-- start --

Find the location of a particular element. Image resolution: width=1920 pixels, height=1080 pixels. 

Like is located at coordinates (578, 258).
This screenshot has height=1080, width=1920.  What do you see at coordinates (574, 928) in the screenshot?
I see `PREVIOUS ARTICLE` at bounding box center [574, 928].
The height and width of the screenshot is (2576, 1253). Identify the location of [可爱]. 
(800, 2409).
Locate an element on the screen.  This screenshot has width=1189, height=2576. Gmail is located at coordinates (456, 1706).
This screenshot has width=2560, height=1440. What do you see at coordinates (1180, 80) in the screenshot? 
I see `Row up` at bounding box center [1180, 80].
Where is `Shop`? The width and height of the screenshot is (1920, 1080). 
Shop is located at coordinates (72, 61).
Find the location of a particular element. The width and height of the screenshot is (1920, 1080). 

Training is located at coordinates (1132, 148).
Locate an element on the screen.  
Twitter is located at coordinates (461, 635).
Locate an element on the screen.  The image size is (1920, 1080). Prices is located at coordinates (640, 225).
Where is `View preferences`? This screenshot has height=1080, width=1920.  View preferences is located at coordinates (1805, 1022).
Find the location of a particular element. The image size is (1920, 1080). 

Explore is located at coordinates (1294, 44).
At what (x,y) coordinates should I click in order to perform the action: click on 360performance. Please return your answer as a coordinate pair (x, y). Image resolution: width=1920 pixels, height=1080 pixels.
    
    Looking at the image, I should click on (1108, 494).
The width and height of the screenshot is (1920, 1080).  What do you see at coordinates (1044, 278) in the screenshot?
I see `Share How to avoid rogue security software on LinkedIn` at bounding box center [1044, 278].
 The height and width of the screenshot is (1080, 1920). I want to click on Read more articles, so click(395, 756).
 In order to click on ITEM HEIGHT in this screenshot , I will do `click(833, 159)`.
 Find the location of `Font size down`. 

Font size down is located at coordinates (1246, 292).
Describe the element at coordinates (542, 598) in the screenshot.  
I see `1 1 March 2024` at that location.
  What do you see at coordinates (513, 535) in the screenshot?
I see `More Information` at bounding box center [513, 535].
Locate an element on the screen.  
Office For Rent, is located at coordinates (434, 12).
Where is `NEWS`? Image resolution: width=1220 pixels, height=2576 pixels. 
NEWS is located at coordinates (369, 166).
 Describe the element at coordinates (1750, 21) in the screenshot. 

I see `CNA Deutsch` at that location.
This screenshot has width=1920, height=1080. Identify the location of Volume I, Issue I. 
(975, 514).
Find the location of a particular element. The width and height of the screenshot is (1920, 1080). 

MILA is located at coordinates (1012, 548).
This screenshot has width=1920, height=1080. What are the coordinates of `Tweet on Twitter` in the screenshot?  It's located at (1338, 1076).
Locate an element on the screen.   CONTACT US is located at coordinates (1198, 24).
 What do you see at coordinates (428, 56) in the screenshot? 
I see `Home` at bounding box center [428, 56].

-- end --

» **EXERCISE DESCRIPTION**
Write out the records word for word, from the line containing "This screenshot has width=1920, height=1080. Identify" through the end of the records.

» **THE RESULT**
This screenshot has width=1920, height=1080. Identify the location of Volume I, Issue I. 
(975, 514).
Find the location of a particular element. The width and height of the screenshot is (1920, 1080). 

MILA is located at coordinates (1012, 548).
This screenshot has width=1920, height=1080. What are the coordinates of `Tweet on Twitter` in the screenshot?  It's located at (1338, 1076).
Locate an element on the screen.   CONTACT US is located at coordinates (1198, 24).
 What do you see at coordinates (428, 56) in the screenshot? 
I see `Home` at bounding box center [428, 56].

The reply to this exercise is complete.